Read more about eLife’s peer review process.Editors
- Reviewing EditorTatyana SharpeeSalk Institute for Biological Studies, La Jolla, United States of America
- Senior EditorJoshua GoldUniversity of Pennsylvania, Philadelphia, United States of America
Joint Public Review:
Quite obviously, the brain encodes "time", as we are able to tell if something happened before or after something else. How this is done, however, remains essentially not understood. In the context of Working Memory tasks, many experiments have shown that the neural activity during the retention period "encodes" time, besides the stimulus to be remembered; that is, the time elapsed from stimulus presentation can be reliably inferred from the recordings, even if time per se is not important for the task. This implies 'mixed selectivity', in the weak sense of neural activity varying with both stimulus identity and time elapsed (since presentation).
In this paper, the authors investigate the implications of a specific form of such mixed selectivity, that is, conjunctive coding of what (stimulus) and when (time) at the single-neuron level, on the resulting dynamics of the population activity when 'viewed' through linear dimensionality-reduction techniques, essentially Principal Component Analysis (PCA). The theoretical/modeling results presented provide a useful guide to the interpretation of the experimental results; in particular, with respect to what can, or cannot, be rightfully inferred from those experimental results (using PCA-like techniques). The results are essentially theoretical in nature; there are, however, some conclusions that require a more precise justification, in my opinion. More generally, as the authors themselves discuss in the paper, it is not clear how to generalize this coding scheme to more complicated, but behaviorally and cognitively relevant, situations, such as multi-item WM or WM for sequences.
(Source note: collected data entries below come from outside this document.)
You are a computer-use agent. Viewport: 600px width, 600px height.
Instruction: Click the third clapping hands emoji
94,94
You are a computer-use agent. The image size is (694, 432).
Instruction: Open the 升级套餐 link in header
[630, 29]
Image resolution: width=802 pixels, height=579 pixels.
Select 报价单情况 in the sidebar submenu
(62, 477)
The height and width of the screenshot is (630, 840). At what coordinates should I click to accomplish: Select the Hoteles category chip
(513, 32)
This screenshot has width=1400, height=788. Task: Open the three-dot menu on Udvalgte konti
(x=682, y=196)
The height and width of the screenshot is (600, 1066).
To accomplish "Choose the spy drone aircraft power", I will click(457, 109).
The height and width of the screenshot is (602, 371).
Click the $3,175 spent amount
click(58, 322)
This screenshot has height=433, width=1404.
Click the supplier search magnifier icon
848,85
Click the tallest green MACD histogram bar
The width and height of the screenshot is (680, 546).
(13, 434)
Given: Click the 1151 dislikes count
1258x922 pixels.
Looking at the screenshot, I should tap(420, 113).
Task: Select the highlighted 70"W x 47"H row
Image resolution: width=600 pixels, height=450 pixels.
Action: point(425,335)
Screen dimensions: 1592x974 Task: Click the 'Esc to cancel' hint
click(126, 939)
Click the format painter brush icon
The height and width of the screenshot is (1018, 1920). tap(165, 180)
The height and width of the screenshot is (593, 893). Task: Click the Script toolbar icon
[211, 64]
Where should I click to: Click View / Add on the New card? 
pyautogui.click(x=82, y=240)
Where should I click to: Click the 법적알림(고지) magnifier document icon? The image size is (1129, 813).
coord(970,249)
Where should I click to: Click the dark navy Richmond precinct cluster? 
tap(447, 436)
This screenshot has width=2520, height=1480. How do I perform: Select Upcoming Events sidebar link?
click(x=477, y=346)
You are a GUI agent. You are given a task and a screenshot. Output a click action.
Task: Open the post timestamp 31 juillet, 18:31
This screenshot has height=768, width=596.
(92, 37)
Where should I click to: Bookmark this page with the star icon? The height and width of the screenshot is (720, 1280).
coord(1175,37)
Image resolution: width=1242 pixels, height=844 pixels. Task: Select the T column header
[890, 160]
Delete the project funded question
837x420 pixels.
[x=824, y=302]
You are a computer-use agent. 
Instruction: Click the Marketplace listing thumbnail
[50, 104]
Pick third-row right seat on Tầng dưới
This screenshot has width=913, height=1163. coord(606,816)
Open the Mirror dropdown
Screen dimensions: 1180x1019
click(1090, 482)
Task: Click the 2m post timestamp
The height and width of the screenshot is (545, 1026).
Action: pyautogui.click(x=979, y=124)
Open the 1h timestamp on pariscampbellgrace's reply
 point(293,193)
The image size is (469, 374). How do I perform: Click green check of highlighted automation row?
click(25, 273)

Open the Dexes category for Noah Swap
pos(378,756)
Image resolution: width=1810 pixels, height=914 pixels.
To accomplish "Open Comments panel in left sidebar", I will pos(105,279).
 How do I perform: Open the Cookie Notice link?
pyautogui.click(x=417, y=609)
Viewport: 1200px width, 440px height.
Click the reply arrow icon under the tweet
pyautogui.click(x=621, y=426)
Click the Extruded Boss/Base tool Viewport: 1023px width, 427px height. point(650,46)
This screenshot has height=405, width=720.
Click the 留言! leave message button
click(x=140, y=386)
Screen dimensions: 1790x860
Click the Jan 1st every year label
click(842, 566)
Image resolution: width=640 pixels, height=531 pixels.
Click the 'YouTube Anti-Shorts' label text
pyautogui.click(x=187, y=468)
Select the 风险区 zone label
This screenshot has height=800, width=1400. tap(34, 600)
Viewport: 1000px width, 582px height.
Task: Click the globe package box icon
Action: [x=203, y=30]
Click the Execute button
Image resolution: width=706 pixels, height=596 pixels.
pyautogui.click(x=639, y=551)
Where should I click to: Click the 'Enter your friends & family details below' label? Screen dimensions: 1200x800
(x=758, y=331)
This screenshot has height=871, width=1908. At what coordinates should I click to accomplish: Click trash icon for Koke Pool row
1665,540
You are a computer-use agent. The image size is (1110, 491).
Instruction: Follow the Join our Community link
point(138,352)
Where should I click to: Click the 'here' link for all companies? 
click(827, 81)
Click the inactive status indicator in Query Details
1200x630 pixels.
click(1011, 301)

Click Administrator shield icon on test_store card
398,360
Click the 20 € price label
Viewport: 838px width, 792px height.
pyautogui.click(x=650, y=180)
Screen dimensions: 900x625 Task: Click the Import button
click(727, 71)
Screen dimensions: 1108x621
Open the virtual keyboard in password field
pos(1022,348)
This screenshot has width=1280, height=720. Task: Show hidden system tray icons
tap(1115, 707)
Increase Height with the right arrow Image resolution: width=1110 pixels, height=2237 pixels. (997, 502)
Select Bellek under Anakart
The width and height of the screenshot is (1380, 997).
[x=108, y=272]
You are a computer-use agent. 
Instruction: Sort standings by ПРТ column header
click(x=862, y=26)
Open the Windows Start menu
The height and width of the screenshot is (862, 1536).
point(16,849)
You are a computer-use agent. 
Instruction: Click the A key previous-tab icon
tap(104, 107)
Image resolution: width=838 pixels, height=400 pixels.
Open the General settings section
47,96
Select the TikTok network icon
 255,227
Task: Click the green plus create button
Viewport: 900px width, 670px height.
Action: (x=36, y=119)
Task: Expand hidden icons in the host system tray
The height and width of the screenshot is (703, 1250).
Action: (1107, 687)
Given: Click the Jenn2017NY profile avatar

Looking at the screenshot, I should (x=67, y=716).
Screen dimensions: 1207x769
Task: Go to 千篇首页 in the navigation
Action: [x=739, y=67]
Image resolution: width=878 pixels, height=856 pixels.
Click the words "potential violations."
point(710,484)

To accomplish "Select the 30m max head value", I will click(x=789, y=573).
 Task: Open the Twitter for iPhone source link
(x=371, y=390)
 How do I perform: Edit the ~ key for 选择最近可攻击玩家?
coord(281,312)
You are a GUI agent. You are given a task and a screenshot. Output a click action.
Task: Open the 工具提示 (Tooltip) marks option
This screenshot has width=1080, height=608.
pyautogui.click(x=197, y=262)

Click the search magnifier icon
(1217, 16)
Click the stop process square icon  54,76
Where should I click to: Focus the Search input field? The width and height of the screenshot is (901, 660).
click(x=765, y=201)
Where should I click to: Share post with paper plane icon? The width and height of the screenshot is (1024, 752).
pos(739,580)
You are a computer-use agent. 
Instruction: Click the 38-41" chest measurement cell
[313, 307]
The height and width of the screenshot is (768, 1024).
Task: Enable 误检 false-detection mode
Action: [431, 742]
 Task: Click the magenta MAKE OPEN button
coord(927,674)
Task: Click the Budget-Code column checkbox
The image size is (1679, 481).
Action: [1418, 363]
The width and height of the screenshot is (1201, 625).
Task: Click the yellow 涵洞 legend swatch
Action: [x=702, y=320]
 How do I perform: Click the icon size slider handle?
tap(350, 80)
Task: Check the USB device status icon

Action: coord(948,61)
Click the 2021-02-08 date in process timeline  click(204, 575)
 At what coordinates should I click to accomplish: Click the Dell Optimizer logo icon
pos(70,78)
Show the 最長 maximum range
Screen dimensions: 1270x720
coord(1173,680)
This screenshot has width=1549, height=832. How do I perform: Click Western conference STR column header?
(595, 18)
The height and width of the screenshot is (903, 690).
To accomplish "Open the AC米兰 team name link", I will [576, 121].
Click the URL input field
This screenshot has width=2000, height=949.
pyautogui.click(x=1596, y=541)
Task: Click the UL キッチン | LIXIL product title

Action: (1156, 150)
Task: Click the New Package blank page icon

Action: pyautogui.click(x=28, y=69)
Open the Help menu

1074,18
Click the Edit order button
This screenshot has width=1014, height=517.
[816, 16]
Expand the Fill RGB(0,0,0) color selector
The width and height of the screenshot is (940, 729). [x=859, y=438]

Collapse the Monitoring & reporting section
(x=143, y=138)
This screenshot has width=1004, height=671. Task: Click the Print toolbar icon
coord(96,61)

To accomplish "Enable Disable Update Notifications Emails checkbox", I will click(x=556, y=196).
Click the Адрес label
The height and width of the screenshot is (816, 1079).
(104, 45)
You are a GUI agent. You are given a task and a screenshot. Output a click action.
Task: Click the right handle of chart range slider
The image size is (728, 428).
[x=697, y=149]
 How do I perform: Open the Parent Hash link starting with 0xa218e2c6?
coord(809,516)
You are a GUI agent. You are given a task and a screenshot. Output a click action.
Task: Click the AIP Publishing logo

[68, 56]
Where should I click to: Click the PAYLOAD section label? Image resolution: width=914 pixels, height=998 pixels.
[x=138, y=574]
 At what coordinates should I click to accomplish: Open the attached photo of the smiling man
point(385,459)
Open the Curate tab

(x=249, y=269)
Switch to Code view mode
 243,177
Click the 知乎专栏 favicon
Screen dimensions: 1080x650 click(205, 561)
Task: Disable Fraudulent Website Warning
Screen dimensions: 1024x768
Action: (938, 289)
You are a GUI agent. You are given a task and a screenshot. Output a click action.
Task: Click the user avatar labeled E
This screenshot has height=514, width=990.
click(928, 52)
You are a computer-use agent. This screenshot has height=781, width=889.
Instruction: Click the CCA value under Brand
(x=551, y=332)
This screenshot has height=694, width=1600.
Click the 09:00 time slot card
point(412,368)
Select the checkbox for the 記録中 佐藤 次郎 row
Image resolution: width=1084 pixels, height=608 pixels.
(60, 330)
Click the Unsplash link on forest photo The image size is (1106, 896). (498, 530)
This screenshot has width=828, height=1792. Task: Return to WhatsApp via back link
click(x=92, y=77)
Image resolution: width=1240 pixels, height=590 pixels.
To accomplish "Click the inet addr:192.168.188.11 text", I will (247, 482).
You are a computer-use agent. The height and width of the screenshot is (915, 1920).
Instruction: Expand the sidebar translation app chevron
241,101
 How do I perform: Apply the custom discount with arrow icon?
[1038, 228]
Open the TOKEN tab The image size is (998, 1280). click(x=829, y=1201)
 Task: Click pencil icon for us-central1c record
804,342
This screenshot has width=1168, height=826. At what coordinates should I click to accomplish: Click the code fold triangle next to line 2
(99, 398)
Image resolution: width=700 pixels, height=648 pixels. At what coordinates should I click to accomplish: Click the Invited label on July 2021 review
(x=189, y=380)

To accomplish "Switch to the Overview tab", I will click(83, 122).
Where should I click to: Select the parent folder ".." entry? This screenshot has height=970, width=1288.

(1) It is unclear to me how the conjunctive code that the authors use (i.e., Equation (3)) is constrained by the theoretical desiderata (i.e., compositionality) they list, or whether it is simply an ansatz, partly motivated by theoretical considerations and experimental observations.
The "what" part: What the authors mean by "relationships" between stimuli is never clearly defined. From their argument (and from Figure 1b), it would seem that what they mean is "angles" between population vectors for all pairs of stimuli. If this is so, then the effect of the passing time can only amount to a uniform rescaling of the components of the population vector (i.e., it must be a similarity transformation; rotations are excluded, if the linear-decoder vectors are to be time-independent); the scaling factor, then, must be a strictly monotonous function of time (increasing or decreasing), if one is to decode time. In other words, the "when" receptive fields must be the same for all neurons.
The "when" part: The condition, \tau_3=\tau_1+\tau_2, does not appear to be used at all. In fact, it is unclear (to me at least) whether the model, as it is formulated, is able to represent time intervals between stimuli.
(2) For the specific case considered, i.e., conjunctive coding, it would seem that one should be able to analytically work out the demixed PCA (see Kobak et al., 2016). More generally, it seems interesting to compare the results of the PCA and the demixed PCA in this specific case, even just using synthetic data.
(3) In the Section "Dimensionality of neural trajectories...", there is some claim about how the dimensionality of the population activity goes up with the observation window T, backed up by numerical results that somehow mimic the results of Cueva et al. (2020) on experimental data. Is this a result that can be formally derived? Related to this point, it would be useful to provide a little more justification for Equation (17). Naively, one would think that the correlation matrix of the temporal component is always full-rank nominally, but that one can get excellent low-rank approximations (depending on T, following your argument).